20 October 2016 | Herpreet Kaur Grewal
Ireland's FM industry has a lot to gain after Brexit, says the managing director of an FM firm.
Denis Egan, MD of Weston Facilities Services and BIFM Ireland committee member said: "Predictions signal increased investment in Ireland as a number of British-domiciled companies consider relocation here, translating into a higher demand for office space availability bringing an initial upswing to the growing construction and fit-out sector as well as long-term sustenance for both hard and soft FM services."
But he added that this is not to say that FM is immune to the Brexit-born barriers and potential legal restrictions that could arise from the decision.
Enterprises that currently operate across borders might find it becomes more difficult to recruit, retain or move employees from the UK to the EU and vice versa, which could give rise to skills gaps, an inability to service customers in relevant countries and a loss of talent.
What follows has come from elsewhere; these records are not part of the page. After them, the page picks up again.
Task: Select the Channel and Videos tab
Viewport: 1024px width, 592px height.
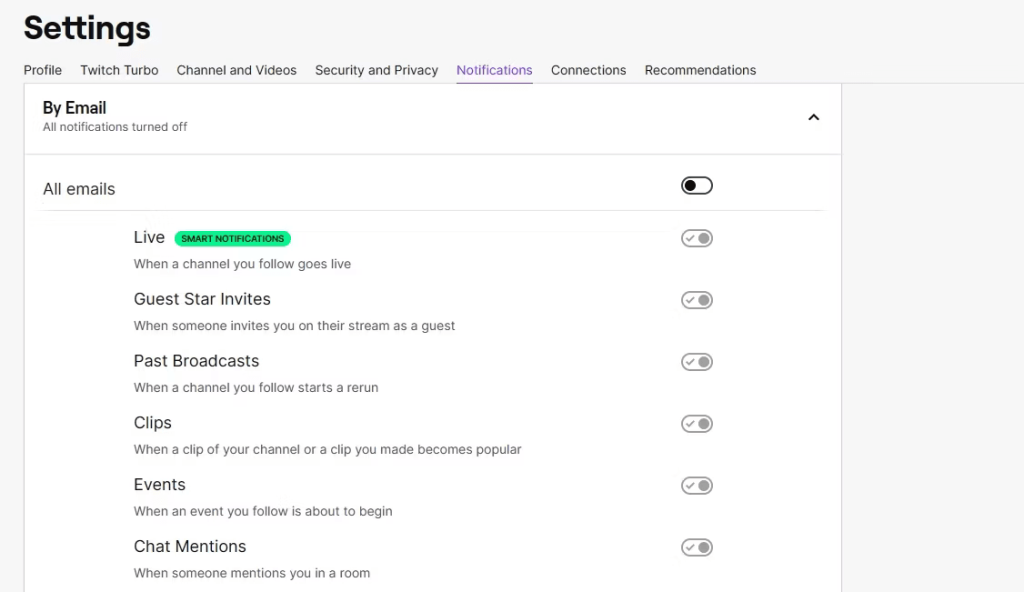Action: tap(236, 70)
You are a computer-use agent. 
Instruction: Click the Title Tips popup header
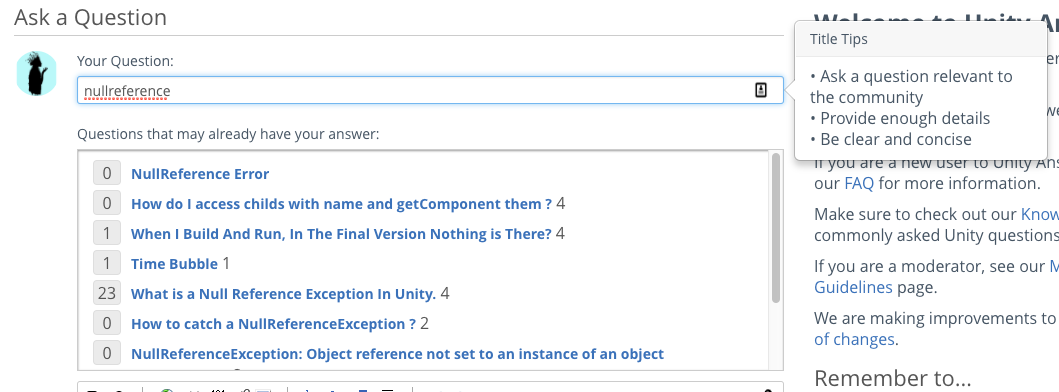927,39
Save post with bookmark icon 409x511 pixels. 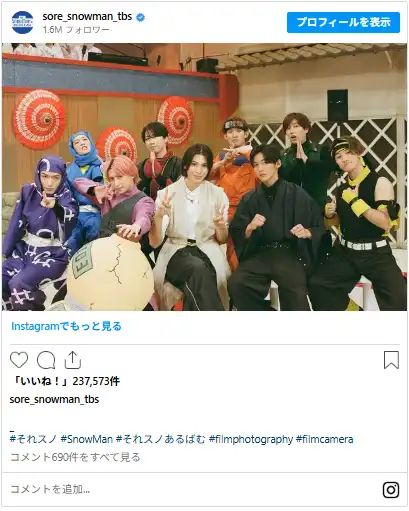391,360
It is highly unlikely that legislation regarding health and safety, and energy performance will change significantly.
Egan added: "We can't conclude that Brexit will bring about positive outcomes in Ireland for all sectors in which FM operates.
"The Irish manufacturing industry, and the food sector in particular, which exports heavily to the UK, is likely to incur significant losses considering 40 per cent of indigenous manufacturing export is to the UK. The weaker sterling will also likely have a knock-on effect to the hotel and leisure industry as tourists look for better value for their euro or dollar, so the challenge for the FM teams in those sectors is quite different to those working in other industries that may benefit from Brexit.
"Combined with the release of the UK and Irish budgets, all industries, FM included, are poised in wait-and-see position post-Brexit."
The BIFM Ireland FM Summit - 'Workplace partnerships - Rethinking FM' is due to take place on Friday 25 November at Croke Park.